I thought rsync worked, if the file's size and modification date doesn't match, by creating a binary tree and then checksumming the parts between every node, recursively to the root of the tree, and then only transferring the parts where the checksum didn't match.
Comment 7 Wayne Davison 2006-01-02 11:02:15 UTC
(In reply to comment #6)
> This is weird, there is no network activity during this building file list
> phase. However, as soon as it is finished, rsync saturates my network.

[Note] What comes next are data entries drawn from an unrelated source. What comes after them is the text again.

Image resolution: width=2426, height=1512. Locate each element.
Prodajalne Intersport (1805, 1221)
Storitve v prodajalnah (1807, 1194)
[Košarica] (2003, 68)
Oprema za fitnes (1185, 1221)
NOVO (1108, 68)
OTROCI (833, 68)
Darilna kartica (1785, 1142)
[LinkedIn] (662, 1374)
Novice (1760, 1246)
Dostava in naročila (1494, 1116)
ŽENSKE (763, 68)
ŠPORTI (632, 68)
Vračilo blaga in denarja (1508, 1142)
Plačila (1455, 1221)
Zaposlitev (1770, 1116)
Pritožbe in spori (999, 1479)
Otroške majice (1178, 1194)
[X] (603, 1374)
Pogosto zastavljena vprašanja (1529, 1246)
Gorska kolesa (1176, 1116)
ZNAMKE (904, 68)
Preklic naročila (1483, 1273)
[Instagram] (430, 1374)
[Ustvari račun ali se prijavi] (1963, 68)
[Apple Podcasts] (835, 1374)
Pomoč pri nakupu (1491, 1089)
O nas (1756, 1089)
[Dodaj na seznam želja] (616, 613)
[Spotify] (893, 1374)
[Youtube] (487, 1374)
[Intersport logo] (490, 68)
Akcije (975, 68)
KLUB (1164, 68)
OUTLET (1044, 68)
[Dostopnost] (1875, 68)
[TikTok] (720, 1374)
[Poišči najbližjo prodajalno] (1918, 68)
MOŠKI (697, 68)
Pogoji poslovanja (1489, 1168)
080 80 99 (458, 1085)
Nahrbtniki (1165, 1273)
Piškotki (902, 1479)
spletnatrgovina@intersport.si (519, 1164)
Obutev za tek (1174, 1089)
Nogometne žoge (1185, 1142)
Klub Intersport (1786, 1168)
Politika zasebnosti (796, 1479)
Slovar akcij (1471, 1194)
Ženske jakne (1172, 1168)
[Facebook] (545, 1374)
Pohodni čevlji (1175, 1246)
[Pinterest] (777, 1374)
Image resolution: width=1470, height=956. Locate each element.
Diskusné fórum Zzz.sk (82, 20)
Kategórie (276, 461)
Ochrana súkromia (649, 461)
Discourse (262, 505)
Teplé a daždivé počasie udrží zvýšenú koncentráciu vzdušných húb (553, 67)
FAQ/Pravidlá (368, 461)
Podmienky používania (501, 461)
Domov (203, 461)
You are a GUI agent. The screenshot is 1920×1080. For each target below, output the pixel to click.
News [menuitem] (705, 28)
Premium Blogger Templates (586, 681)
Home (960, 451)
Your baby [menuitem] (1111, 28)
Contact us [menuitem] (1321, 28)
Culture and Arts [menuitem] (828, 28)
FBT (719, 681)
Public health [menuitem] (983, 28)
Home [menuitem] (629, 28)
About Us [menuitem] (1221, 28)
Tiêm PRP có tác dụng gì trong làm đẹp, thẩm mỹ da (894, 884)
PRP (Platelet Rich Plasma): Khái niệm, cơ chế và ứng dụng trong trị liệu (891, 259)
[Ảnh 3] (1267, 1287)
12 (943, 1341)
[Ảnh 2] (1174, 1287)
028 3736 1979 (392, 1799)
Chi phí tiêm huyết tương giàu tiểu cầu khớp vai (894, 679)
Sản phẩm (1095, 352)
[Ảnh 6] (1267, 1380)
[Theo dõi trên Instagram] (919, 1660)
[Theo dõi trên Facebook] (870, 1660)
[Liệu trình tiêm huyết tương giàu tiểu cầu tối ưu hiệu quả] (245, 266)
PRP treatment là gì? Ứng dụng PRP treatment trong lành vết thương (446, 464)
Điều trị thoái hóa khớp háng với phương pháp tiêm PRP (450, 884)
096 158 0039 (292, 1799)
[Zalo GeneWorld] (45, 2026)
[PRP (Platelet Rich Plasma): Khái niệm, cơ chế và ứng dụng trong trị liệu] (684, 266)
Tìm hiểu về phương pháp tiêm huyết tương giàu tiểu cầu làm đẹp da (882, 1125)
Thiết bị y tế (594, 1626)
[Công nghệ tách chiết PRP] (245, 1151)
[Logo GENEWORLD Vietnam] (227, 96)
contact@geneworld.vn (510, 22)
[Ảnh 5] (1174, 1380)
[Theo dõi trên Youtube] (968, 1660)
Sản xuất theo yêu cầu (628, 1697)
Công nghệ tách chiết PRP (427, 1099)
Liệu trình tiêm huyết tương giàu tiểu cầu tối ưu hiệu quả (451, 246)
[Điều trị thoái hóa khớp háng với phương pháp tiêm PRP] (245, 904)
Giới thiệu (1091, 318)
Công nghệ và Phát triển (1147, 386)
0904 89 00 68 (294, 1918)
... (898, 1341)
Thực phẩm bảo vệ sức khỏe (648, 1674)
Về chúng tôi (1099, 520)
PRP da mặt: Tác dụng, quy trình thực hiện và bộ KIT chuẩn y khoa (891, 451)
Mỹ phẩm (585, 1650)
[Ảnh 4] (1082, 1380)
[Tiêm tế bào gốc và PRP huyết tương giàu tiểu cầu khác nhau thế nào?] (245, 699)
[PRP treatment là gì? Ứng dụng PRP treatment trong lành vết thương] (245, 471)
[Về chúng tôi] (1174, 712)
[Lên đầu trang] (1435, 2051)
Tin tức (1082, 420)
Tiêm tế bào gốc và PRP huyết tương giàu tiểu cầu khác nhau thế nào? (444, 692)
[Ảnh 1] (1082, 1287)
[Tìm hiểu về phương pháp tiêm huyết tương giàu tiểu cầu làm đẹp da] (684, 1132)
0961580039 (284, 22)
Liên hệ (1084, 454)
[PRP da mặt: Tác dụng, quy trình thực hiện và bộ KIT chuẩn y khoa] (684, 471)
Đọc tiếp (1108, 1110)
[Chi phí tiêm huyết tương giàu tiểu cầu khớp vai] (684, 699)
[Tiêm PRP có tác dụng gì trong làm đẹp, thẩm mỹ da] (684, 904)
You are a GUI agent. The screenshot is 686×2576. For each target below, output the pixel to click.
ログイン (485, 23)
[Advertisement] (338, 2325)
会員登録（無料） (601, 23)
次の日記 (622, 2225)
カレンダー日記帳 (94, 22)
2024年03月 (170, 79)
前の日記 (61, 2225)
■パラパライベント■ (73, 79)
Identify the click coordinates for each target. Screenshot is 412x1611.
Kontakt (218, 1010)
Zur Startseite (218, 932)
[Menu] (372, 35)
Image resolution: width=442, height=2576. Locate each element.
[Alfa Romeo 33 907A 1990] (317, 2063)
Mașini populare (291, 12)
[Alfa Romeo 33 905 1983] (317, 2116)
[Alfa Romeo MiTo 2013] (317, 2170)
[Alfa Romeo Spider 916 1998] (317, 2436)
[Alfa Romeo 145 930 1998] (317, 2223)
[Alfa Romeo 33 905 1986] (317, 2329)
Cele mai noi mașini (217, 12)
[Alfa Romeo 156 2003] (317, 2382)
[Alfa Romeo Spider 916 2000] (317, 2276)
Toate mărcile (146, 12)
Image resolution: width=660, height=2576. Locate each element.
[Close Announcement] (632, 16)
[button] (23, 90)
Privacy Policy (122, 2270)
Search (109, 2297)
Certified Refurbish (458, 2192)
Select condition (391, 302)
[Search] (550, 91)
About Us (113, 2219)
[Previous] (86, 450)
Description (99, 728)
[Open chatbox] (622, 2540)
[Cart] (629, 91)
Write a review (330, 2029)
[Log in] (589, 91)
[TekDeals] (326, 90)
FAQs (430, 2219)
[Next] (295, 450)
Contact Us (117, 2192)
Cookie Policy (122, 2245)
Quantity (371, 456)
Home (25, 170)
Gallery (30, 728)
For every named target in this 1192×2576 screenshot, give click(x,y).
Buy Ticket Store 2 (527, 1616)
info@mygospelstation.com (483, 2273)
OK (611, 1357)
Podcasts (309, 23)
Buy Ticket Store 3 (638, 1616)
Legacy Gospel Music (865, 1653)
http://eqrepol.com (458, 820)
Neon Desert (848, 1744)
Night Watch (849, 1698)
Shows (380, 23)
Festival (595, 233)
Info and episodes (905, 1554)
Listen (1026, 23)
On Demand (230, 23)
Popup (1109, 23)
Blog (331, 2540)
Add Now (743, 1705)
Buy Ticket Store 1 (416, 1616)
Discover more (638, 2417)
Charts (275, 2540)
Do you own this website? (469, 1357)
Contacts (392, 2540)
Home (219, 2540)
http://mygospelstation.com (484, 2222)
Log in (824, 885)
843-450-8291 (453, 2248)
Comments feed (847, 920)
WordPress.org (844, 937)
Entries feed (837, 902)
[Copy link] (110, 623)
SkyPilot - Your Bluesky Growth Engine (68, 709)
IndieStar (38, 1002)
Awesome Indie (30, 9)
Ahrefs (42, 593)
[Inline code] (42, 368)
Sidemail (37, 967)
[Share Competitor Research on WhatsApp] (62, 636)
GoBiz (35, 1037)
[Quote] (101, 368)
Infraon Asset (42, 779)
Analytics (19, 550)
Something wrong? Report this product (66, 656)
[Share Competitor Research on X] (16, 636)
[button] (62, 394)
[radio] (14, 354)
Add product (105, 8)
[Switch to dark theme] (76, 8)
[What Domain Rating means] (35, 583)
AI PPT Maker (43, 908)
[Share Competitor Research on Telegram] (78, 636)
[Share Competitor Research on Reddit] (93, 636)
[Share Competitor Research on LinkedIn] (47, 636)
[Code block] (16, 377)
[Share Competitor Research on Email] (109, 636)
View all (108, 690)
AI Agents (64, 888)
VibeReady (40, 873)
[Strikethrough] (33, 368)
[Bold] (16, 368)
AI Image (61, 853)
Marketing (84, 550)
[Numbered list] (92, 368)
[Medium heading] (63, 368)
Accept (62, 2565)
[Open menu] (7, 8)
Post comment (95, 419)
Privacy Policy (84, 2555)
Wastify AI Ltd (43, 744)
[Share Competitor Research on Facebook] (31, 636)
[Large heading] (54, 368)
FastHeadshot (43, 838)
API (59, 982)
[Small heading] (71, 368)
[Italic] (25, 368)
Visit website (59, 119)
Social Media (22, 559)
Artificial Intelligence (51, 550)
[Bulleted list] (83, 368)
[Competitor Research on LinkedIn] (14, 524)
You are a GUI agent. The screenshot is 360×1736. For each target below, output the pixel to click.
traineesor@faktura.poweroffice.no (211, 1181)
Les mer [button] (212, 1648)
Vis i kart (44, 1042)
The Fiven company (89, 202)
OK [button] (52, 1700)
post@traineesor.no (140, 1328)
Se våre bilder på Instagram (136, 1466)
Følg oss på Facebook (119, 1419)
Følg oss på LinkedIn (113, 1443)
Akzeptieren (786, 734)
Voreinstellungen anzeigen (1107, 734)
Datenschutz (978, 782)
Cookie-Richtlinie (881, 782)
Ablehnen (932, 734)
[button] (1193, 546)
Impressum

What is weird about that?  As soon as rsync outputs the "1 file to consider" message, the file-list-building stage is over, and rsync then starts to transfer the file if it is in need of an update.  (If --checksum was specified, the receiving rsync would first be busily checksumming the file to decide if the file was actually changed before (possibly) starting the transfer.)

> I thought rsync worked, if the file's size and modification date doesn't
> match, by creating a binary tree and then checksumming the parts between
> every node, recursively to the root of the tree, and then only transferring
> the parts where the checksum didn't match.

There are no b-trees involved -- rsync immediately starts to send checksum info from the receiving side to the sender, who then diffs the remote checksums with the sending-side file and sends instructions to the receiver on how to recreate the file using as much of the local data as possible (this new file is built in a separate temp-file unless the --inplace option was specified).
Comment 8 david-bo 2006-01-02 11:42:52 UTC
> What is weird about that?

You wrote in a previous comment when I asked why rsync is considering a file for 30 minutes if it is not checksumming it: 

> Because it is transferring the file. 

To which I replied that there is no noticable network activity when rsync is in this state. However, when it is finished with the 'consideration phase' the network is saturated.

I think it is weird that transferring a 25 GB file doesn't generate any network activity when rsync is in the 'consideration phase' but transferring the same file when rsync is in another phase saturates the network.